#### [Work order]
Would you copy, word for word, each line from the one with "How do I perform: Open" to the end of the listing below, skipping all pictures?

#### [Given entries]
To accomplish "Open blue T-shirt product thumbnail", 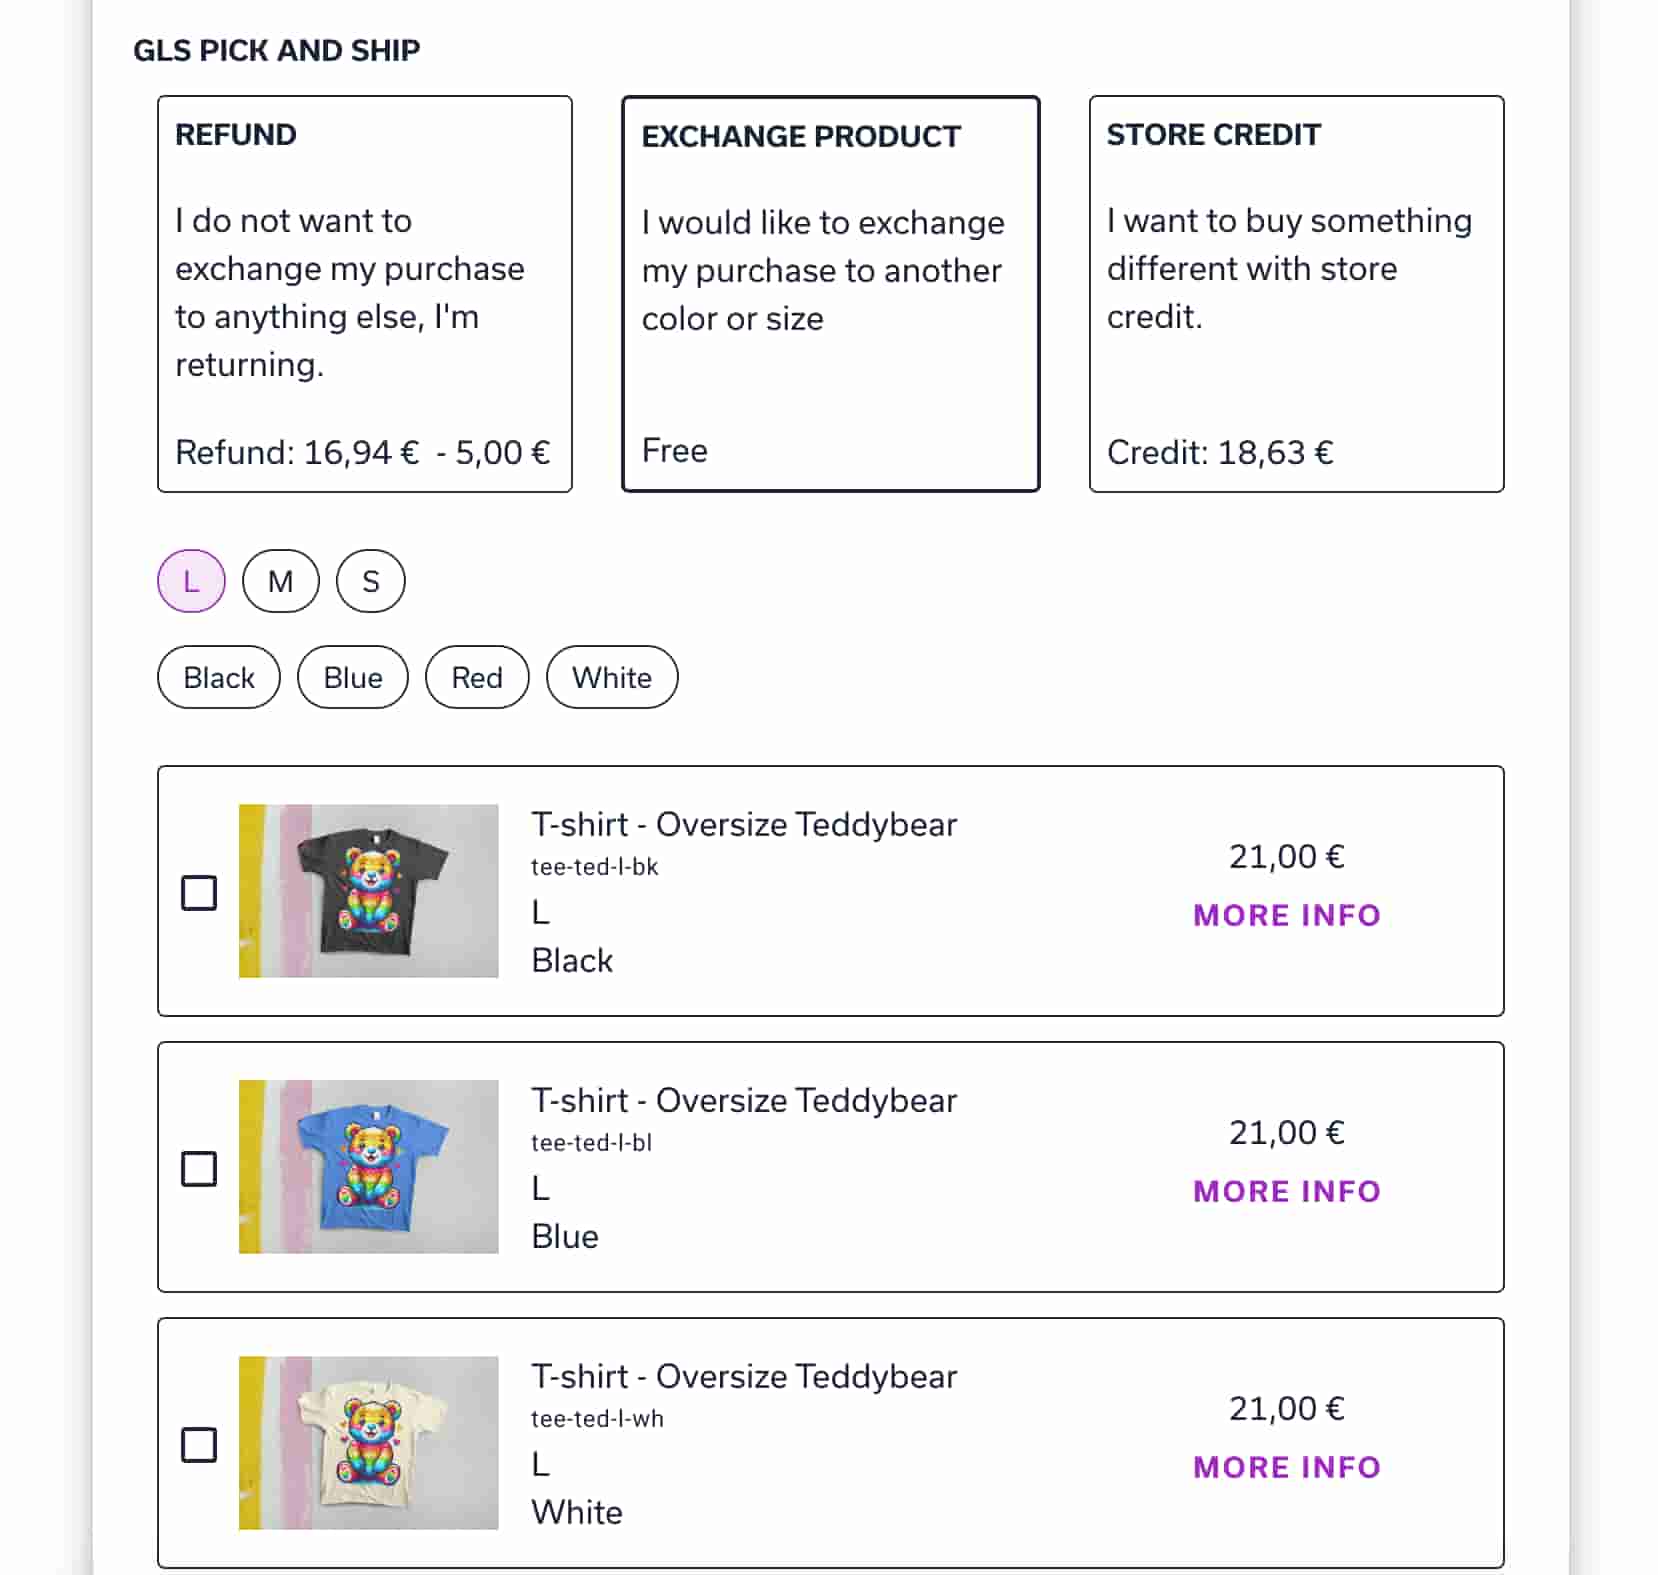I will pyautogui.click(x=369, y=1167).
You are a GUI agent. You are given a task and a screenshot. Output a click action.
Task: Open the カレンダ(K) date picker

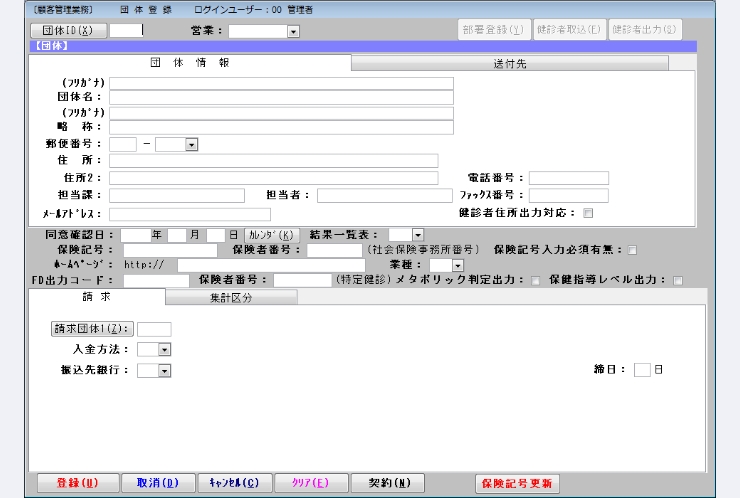click(x=272, y=234)
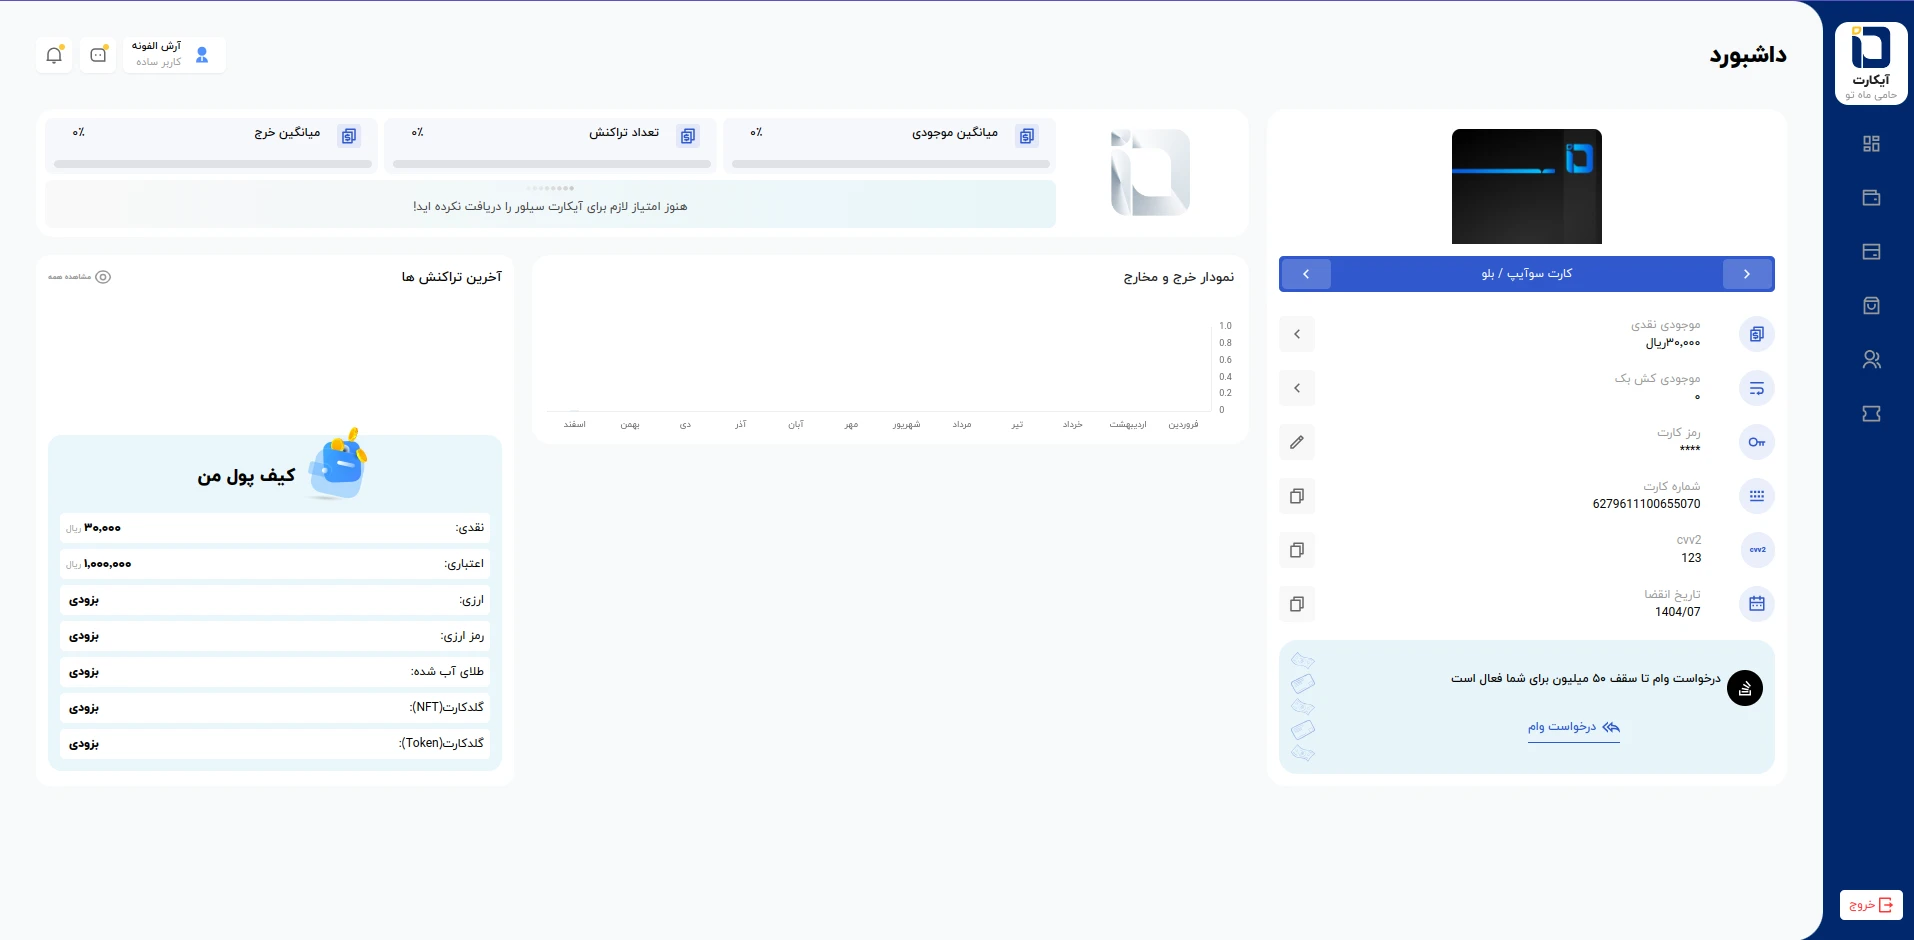The image size is (1914, 940).
Task: Go to next card using right arrow
Action: coord(1747,274)
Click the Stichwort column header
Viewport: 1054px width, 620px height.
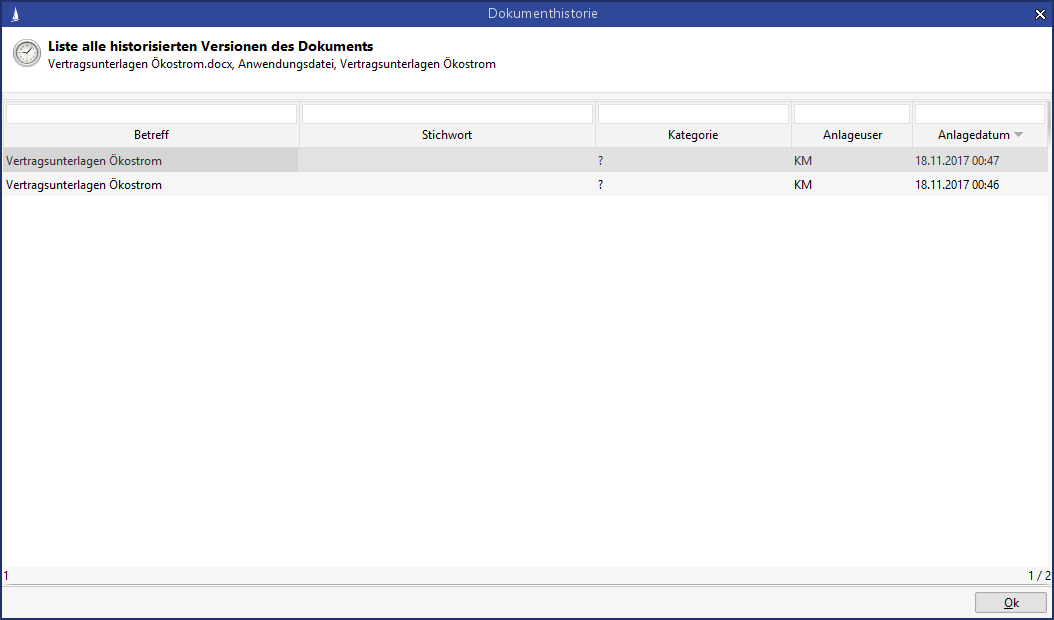pyautogui.click(x=447, y=135)
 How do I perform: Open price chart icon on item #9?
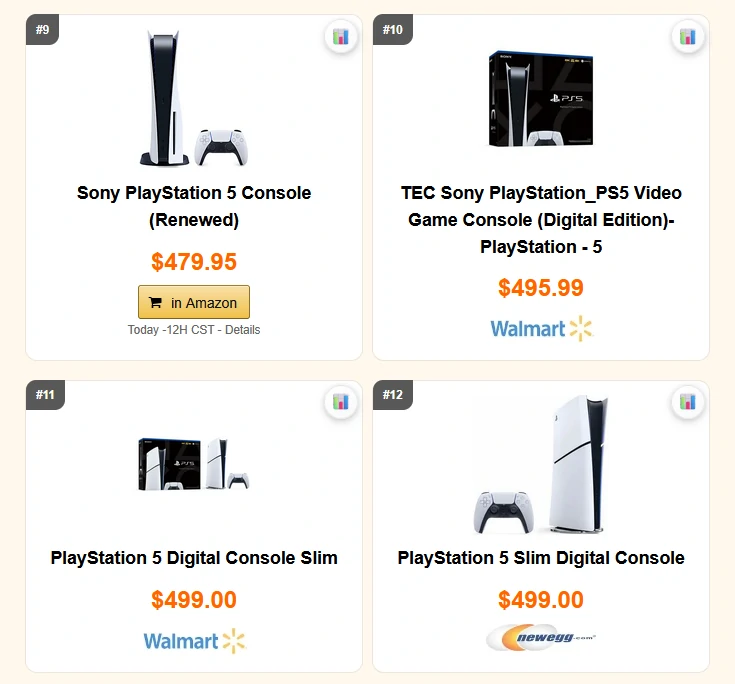tap(341, 37)
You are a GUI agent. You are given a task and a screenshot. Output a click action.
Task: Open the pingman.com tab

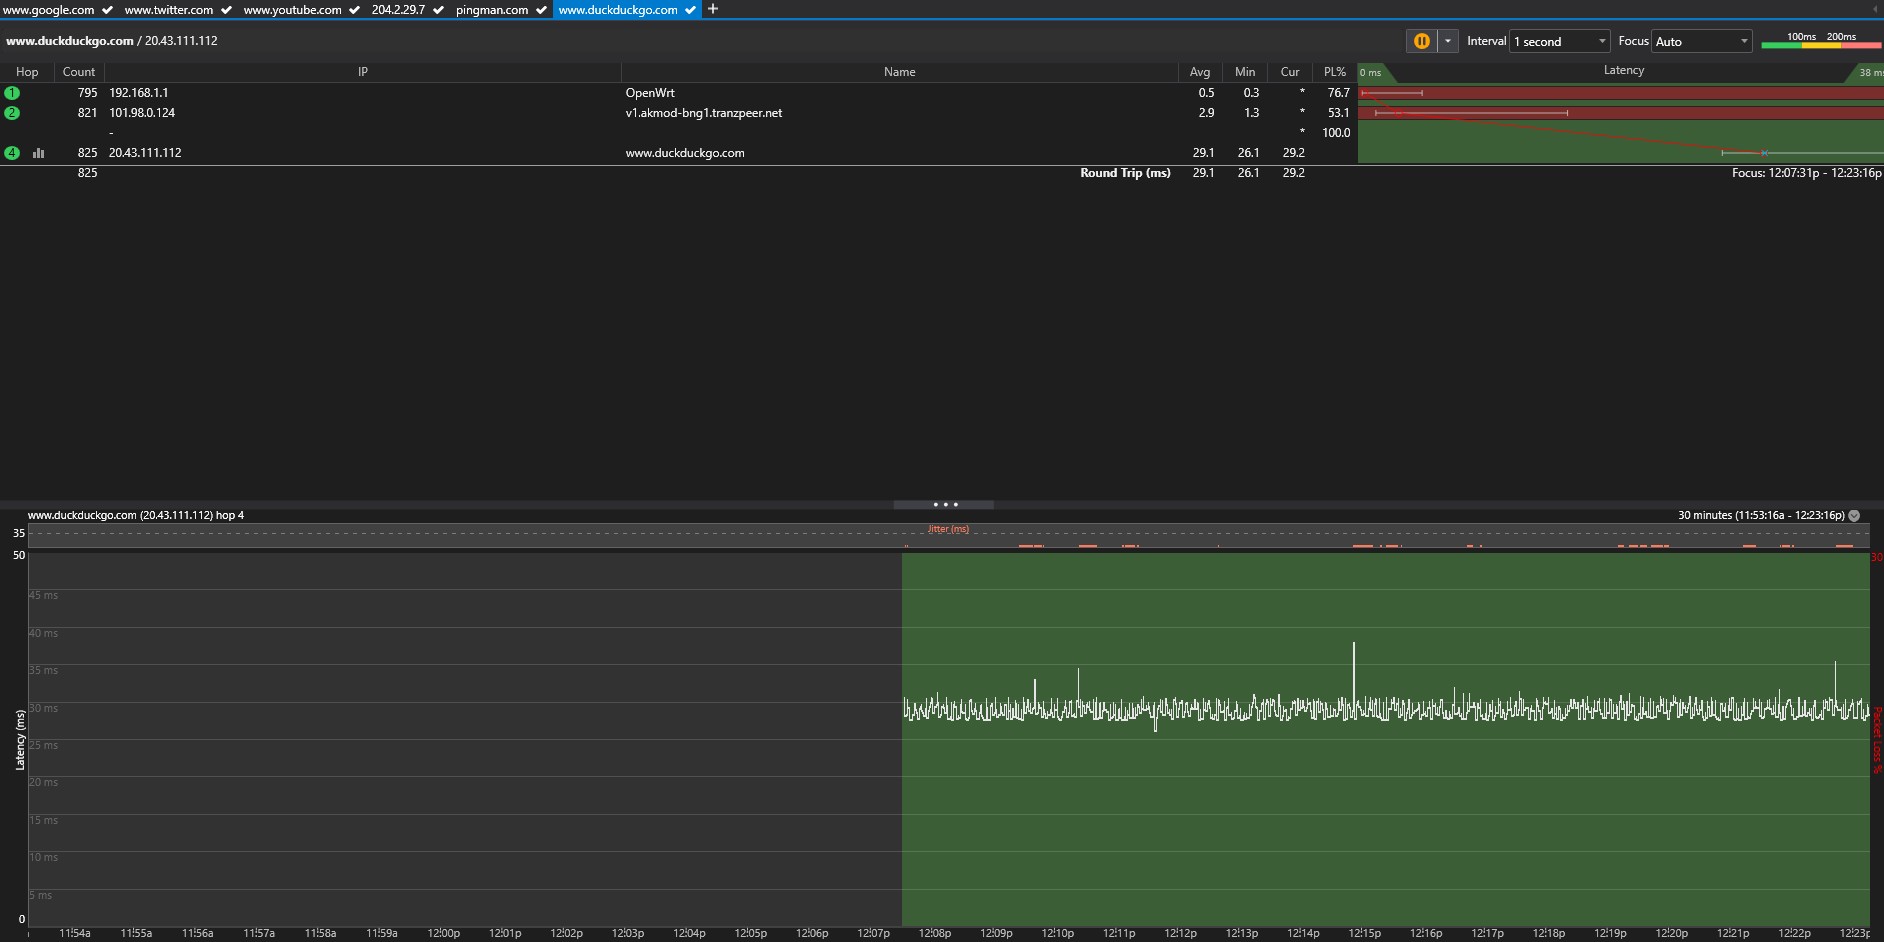491,10
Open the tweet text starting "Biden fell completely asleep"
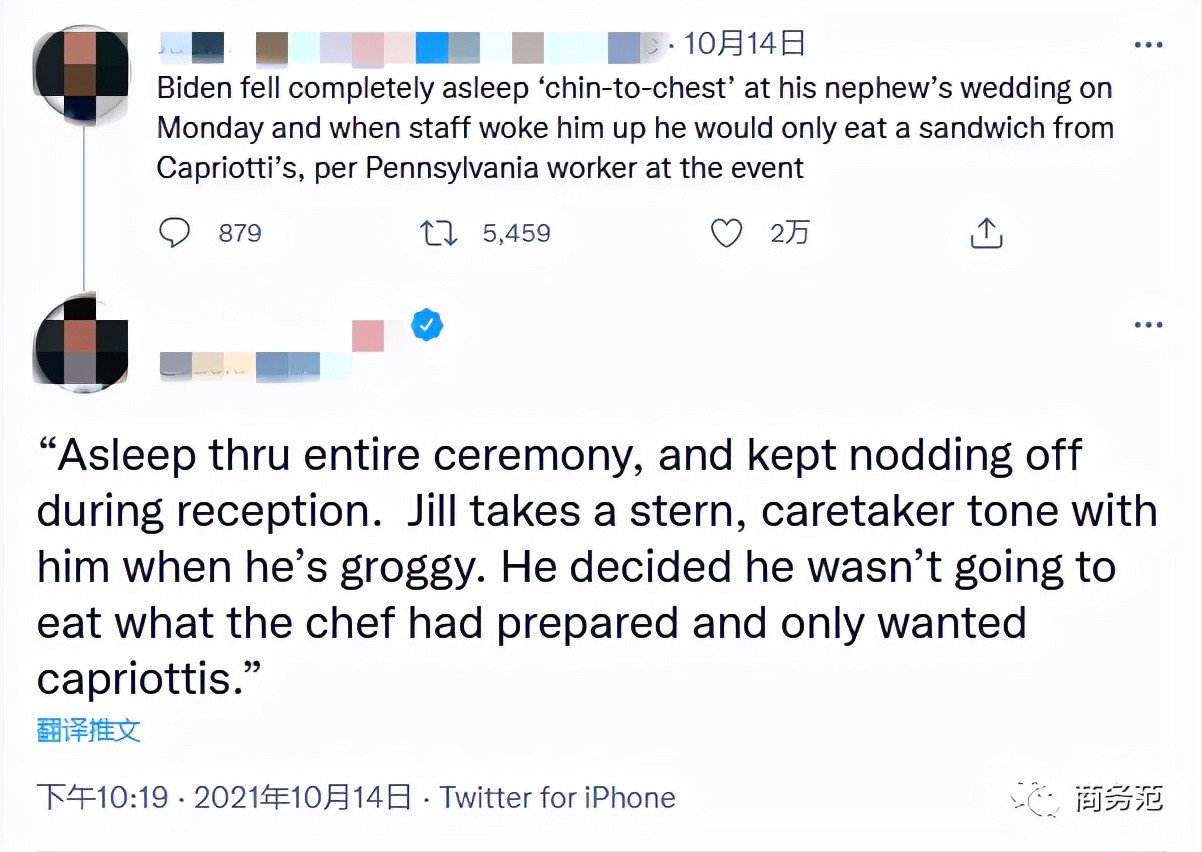The image size is (1202, 852). (634, 128)
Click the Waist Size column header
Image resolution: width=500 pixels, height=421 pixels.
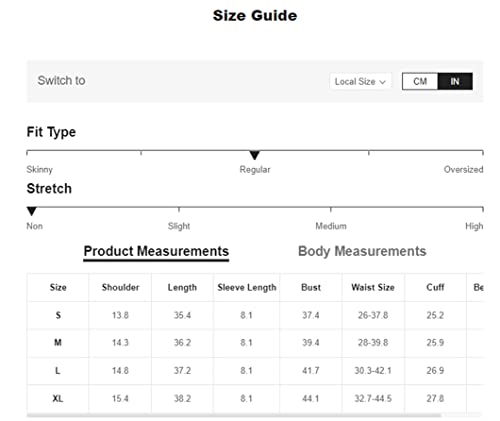pyautogui.click(x=373, y=287)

#### [Finished exercise]
 How do I perform: Open price chart icon on item #9?
tap(341, 37)
You are a GUI agent. You are given a task and a screenshot. Output a click action.
Task: Open the pingman.com tab

491,10
Open the tweet text starting "Biden fell completely asleep"
The image size is (1202, 852). (634, 128)
Click the Waist Size column header
Image resolution: width=500 pixels, height=421 pixels.
pyautogui.click(x=373, y=287)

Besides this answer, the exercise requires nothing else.